(DATASET CONTENT)

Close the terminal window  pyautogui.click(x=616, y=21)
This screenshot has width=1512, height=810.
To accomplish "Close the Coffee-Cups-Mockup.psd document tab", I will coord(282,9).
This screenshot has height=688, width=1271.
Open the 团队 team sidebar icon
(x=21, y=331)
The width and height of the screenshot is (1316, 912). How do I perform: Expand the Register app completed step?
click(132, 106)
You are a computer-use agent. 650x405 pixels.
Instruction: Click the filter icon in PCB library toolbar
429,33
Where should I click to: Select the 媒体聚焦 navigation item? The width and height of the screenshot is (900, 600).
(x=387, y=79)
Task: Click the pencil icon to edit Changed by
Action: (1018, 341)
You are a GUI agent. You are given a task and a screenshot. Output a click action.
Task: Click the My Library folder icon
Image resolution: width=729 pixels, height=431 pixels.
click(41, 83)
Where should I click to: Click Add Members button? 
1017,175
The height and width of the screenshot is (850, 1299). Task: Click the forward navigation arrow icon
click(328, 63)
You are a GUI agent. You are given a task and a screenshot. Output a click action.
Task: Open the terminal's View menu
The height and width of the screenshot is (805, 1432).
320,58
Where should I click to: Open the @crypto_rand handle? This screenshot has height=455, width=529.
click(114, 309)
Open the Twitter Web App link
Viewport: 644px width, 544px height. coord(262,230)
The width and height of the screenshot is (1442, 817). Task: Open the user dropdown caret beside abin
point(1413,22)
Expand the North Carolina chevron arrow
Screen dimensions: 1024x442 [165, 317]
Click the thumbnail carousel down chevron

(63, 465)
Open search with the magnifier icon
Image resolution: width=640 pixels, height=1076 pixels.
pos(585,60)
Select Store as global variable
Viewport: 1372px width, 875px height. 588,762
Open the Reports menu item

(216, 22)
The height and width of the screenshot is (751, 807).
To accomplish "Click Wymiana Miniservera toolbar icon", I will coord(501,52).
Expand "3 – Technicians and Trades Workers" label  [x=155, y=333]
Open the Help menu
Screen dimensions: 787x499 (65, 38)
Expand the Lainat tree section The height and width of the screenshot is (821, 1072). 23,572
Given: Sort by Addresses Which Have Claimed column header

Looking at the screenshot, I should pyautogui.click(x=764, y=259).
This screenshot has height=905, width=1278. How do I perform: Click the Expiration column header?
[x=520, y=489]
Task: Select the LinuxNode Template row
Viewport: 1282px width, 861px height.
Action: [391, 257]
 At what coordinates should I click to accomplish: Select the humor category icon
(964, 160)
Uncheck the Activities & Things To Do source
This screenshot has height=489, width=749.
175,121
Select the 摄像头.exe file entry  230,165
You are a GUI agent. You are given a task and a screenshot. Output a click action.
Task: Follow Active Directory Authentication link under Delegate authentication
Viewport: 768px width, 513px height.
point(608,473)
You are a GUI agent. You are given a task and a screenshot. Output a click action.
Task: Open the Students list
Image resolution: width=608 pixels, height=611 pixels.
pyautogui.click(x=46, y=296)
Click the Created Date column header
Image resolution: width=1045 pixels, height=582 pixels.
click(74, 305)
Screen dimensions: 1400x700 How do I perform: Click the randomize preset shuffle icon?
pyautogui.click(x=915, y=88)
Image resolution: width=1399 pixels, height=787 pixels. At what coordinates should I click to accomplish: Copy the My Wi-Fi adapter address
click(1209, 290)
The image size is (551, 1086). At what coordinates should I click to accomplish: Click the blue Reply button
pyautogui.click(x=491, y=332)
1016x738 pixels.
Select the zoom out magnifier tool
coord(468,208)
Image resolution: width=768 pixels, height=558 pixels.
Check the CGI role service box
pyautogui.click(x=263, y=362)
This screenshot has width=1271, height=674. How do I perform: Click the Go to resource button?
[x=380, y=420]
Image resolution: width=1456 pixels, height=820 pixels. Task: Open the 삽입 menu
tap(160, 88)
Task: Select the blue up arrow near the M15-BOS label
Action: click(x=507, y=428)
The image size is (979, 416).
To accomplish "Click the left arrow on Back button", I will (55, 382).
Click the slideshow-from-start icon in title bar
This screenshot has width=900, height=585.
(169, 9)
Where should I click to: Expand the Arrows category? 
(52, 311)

(End DATASET CONTENT)

**WHAT THIS TASK INVOLVES**
Go through the records above and write each one out again exactly.

**EXERCISE OUTPUT**
Close the terminal window  pyautogui.click(x=616, y=21)
This screenshot has width=1512, height=810.
To accomplish "Close the Coffee-Cups-Mockup.psd document tab", I will coord(282,9).
This screenshot has height=688, width=1271.
Open the 团队 team sidebar icon
(x=21, y=331)
The width and height of the screenshot is (1316, 912). How do I perform: Expand the Register app completed step?
click(132, 106)
You are a computer-use agent. 650x405 pixels.
Instruction: Click the filter icon in PCB library toolbar
429,33
Where should I click to: Select the 媒体聚焦 navigation item? The width and height of the screenshot is (900, 600).
(x=387, y=79)
Task: Click the pencil icon to edit Changed by
Action: (1018, 341)
You are a GUI agent. You are given a task and a screenshot. Output a click action.
Task: Click the My Library folder icon
Image resolution: width=729 pixels, height=431 pixels.
click(41, 83)
Where should I click to: Click Add Members button? 
1017,175
The height and width of the screenshot is (850, 1299). Task: Click the forward navigation arrow icon
click(328, 63)
You are a GUI agent. You are given a task and a screenshot. Output a click action.
Task: Open the terminal's View menu
The height and width of the screenshot is (805, 1432).
320,58
Where should I click to: Open the @crypto_rand handle? This screenshot has height=455, width=529.
click(114, 309)
Open the Twitter Web App link
Viewport: 644px width, 544px height. coord(262,230)
The width and height of the screenshot is (1442, 817). Task: Open the user dropdown caret beside abin
point(1413,22)
Expand the North Carolina chevron arrow
Screen dimensions: 1024x442 [165, 317]
Click the thumbnail carousel down chevron

(63, 465)
Open search with the magnifier icon
Image resolution: width=640 pixels, height=1076 pixels.
pos(585,60)
Select Store as global variable
Viewport: 1372px width, 875px height. 588,762
Open the Reports menu item

(216, 22)
The height and width of the screenshot is (751, 807).
To accomplish "Click Wymiana Miniservera toolbar icon", I will coord(501,52).
Expand "3 – Technicians and Trades Workers" label  [x=155, y=333]
Open the Help menu
Screen dimensions: 787x499 (65, 38)
Expand the Lainat tree section The height and width of the screenshot is (821, 1072). 23,572
Given: Sort by Addresses Which Have Claimed column header

Looking at the screenshot, I should pyautogui.click(x=764, y=259).
This screenshot has height=905, width=1278. How do I perform: Click the Expiration column header?
[x=520, y=489]
Task: Select the LinuxNode Template row
Viewport: 1282px width, 861px height.
Action: [391, 257]
 At what coordinates should I click to accomplish: Select the humor category icon
(964, 160)
Uncheck the Activities & Things To Do source
This screenshot has height=489, width=749.
175,121
Select the 摄像头.exe file entry  230,165
You are a GUI agent. You are given a task and a screenshot. Output a click action.
Task: Follow Active Directory Authentication link under Delegate authentication
Viewport: 768px width, 513px height.
point(608,473)
You are a GUI agent. You are given a task and a screenshot. Output a click action.
Task: Open the Students list
Image resolution: width=608 pixels, height=611 pixels.
pyautogui.click(x=46, y=296)
Click the Created Date column header
Image resolution: width=1045 pixels, height=582 pixels.
click(74, 305)
Screen dimensions: 1400x700 How do I perform: Click the randomize preset shuffle icon?
pyautogui.click(x=915, y=88)
Image resolution: width=1399 pixels, height=787 pixels. At what coordinates should I click to accomplish: Copy the My Wi-Fi adapter address
click(1209, 290)
The image size is (551, 1086). At what coordinates should I click to accomplish: Click the blue Reply button
pyautogui.click(x=491, y=332)
1016x738 pixels.
Select the zoom out magnifier tool
coord(468,208)
Image resolution: width=768 pixels, height=558 pixels.
Check the CGI role service box
pyautogui.click(x=263, y=362)
This screenshot has width=1271, height=674. How do I perform: Click the Go to resource button?
[x=380, y=420]
Image resolution: width=1456 pixels, height=820 pixels. Task: Open the 삽입 menu
tap(160, 88)
Task: Select the blue up arrow near the M15-BOS label
Action: click(x=507, y=428)
The image size is (979, 416).
To accomplish "Click the left arrow on Back button", I will (55, 382).
Click the slideshow-from-start icon in title bar
This screenshot has width=900, height=585.
(169, 9)
Where should I click to: Expand the Arrows category? 
(52, 311)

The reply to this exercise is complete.